Now that most of our cars are connected, the next step is to use contextual information to put the right information in front of the driver to ensure the best possible driving experience. So what do we mean about context? And what are we doing with it?
Let’s define context as “the set of circumstances or facts that surround a particular event, situation, etc.”I like to talk about context in the automotive space as the additional information available to in-car systems that can augment the interaction between the driver and the system.
This information can be internal or external to the system, but let’s focus on the external information. Where does it come from? Modern cars contain up to 100 sensors, ranging from engine performance to crash avoidance, and this number is growing. In fact, these developments are substantial enough that today there is a conference focused solely on in-car sensors and electronics. Take a second to think about the vast amount of information that these sensors make available, and the potential that information offers. People are quick to jump to the conclusion that this means cars are getting smarter, but we have to do something with this information to make it meaningful. In practice this is difficult, as these technologies are often implemented by different teams. We have been exploring how we can use this information in a meaningful way at Nuance.
We often look at how this information can influence the advancement of in-vehicle infotainment systems (IVIS). The topics of driver distraction and safety have been debated at length by automakers, technology providers, analysts, and other groups, and rightfully so. We believe that driver safety should be the topmost priority for anyone working on an IVIS. Part of that responsibility is to continually think of new ideas to enhance safety behind the wheel. Recently, we tested the concept of an IVIS that was “aware” of a crash avoidance sensor in a driving simulator. Our system adapted its behavior based on information coming from the sensors. If the driver was in the middle of an interaction and an impending collision was detected, the contextually-aware system halted the interaction to help the driver avoid a collision. Half of our participants used this system, while the other half used a system that continued as normal, oblivious to the impending collision.

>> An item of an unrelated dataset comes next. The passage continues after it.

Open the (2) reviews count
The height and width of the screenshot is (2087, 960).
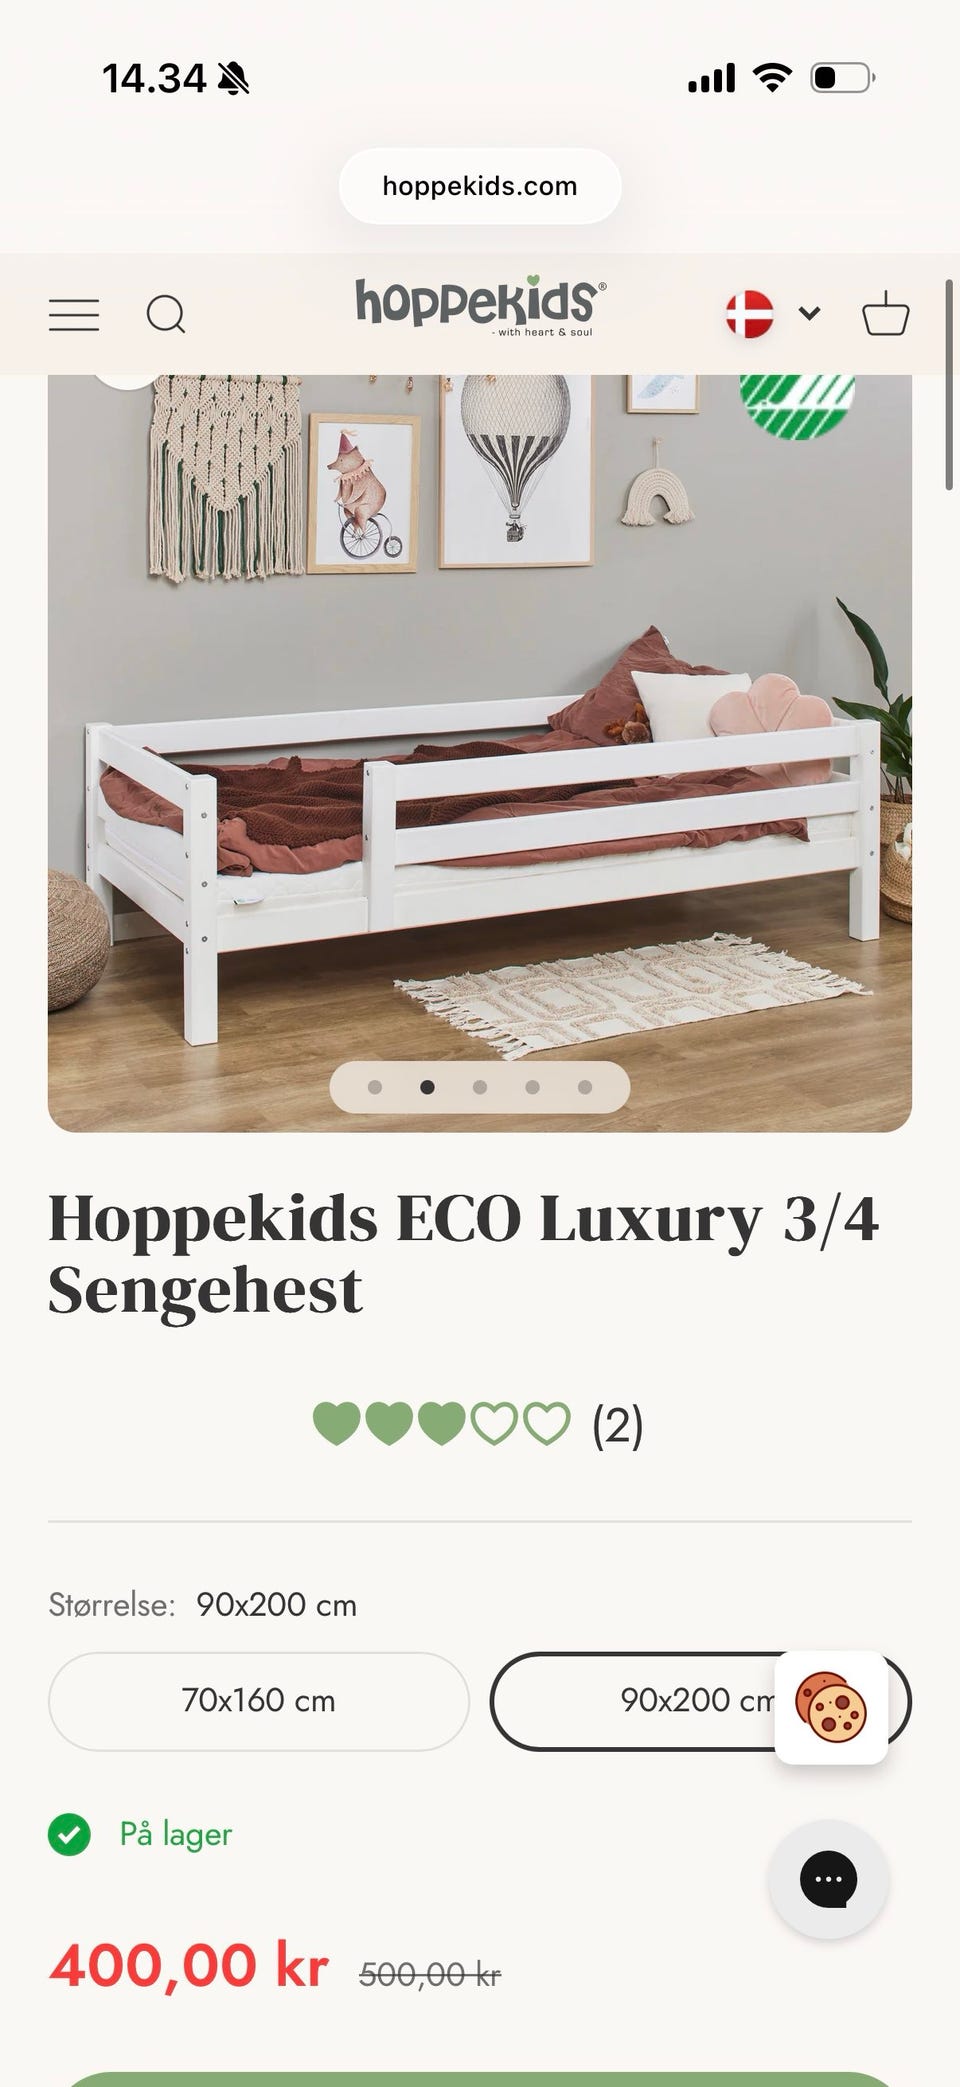pyautogui.click(x=618, y=1425)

Our participants were completing drives where they were following a lead car and using the IVIS to complete various tasks. For this test, drivers were given the following prompt before driving:
“I want you to imagine that you are going to meet your friend John at a theater in Palo Alto, but you aren’t sure of the exact location. You are expecting him to send you a message with the address, but you need to start driving now to make it there on time. When I tell you to, use the system to see if you have a new message. If there is a message, listen to it, but do not reply. Once you get the address from John, use the system to navigate to the theater.”
During the drive, drivers used our IVIS to check for text messages when prompted. The system notified them of a new message and began playing it after confirmation. During the readout of the theater address, the lead car slammed on its brakes, coming to a complete stop. For participants with the standard system, the message continued to play. For those with the contextually-aware system, the message played a brief alarm, said “Hold on a second,” and paused until the driver had recovered and began to drive again. Participants then had to use only the system to navigate to the address provided. If they did not remember the address, they had to use the system to get it again. This is an important consideration because one goal of intelligent automotive systems and assistants is limiting the number of interactions with the driver to further mitigate distraction.
We ended up with some encouraging results: tests showed that drivers who used the contextually-aware system had a lower rate of collision with the lead car than those that used the regular system. They also could better remember information and needed fewer interactions to complete the task. Of course, these are early-stage findings and our teams are working on improving this concept further.
This is just one idea of how we can use contextual information for automotive virtual personal assistants to mitigate distraction and to create a better user experience, and we aren’t stopping here. We are actively looking at ways we can apply various types of information and context to an IVIS to accomplish this.